When Atrial Flutter and Atrial Fibrillation (AF) co-exists – What is the best strategy for treatment?
Best Strategy For Treatment Atrial Flutter and Atrial Fibrillation Co-exists
Atrial Fibrillation is the most common heart rhythm abnormality suspected to affect almost 5% of the population beyond the age of 70years. Treatment strategies for AF include anticoagulation, drug treatment and catheter ablation. However, the ceiling of success with a catheter ablation procedure is only 75 to 80% and may require more than one ablation procedure.

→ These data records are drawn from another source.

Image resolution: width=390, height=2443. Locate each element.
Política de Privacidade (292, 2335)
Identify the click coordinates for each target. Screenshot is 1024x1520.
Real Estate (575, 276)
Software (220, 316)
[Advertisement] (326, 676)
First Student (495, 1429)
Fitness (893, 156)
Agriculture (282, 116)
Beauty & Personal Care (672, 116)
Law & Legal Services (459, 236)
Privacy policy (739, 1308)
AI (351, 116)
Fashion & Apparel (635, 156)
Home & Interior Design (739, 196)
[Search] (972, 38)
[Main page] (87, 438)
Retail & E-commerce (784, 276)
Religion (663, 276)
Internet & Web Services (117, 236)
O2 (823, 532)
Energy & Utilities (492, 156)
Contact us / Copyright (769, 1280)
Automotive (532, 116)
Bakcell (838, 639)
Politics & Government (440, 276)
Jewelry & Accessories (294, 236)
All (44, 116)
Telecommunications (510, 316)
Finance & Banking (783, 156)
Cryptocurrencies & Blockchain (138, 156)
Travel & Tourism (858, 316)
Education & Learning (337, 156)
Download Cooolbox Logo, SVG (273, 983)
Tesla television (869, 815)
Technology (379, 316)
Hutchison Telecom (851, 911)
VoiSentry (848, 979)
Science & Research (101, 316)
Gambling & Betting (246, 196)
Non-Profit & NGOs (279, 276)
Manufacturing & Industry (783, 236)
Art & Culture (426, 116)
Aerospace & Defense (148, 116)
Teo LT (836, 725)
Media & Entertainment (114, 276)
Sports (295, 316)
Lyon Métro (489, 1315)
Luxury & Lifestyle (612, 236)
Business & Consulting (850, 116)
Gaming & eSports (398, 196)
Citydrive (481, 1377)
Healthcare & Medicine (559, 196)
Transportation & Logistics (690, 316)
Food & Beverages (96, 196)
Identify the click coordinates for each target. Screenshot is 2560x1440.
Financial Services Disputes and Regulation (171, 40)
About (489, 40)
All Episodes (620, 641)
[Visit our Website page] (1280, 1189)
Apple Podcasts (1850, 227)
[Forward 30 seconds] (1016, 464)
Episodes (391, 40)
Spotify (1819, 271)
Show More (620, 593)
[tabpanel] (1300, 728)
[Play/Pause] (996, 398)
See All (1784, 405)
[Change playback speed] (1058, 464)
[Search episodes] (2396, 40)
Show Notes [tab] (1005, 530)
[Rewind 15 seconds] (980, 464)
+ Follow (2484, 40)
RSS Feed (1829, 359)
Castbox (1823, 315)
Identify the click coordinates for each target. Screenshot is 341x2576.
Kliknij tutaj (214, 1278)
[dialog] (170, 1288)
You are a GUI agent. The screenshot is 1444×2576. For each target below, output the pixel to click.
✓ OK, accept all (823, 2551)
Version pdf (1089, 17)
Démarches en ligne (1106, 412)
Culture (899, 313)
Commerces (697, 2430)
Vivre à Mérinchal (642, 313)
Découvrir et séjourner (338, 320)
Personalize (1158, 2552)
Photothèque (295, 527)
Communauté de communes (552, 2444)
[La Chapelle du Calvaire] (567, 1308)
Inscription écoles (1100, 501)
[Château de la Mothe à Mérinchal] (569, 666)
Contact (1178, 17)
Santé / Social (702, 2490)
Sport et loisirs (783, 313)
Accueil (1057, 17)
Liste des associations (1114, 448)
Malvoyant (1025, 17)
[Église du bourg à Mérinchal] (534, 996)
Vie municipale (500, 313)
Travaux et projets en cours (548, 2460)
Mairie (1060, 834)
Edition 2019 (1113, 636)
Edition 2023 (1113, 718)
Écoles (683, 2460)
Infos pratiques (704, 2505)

Atrial Flutter is also common, particularly in patients who have a prior history of lung disease (such as chronic obstructive pulmonary disease (COPD), and obstructive sleep apnoea), but does commonly co-exists in patients with AF. Atrial flutter is usually best treated with a catheter ablation strategy, with high success rates of >90% with a minimal complication rate.
There are a group of patients who have both AF and Atrial Flutter, and in this case what is the best treatment strategy? Should AF be ablated first, or Atrial Flutter?
This depends on the relative burden of both heart rhythm abnormalities, and in patients with frequent symptoms, this can usually be seen on prolonged ECG monitoring, or a Holter.
When analyzing the data from your Holter monitor, your cardiologist will be able to determine the relative frequency and duration of each heart rhythm abnormality. If the burden of AF is very low, and flutter is predominant, then it is very reasonable to have a single ablation procedure for atrial flutter – which is usually a more straightforward procedure and can be done under local anaesthesia with high success rate of >90%.
If AF is the predominant rhythm, but there is clearly documented atrial flutter as well, then it may be worth considering having both ablation procedures performed, which can be undertaken in series (i.e. 2 separate ablations), or in a combined procedure.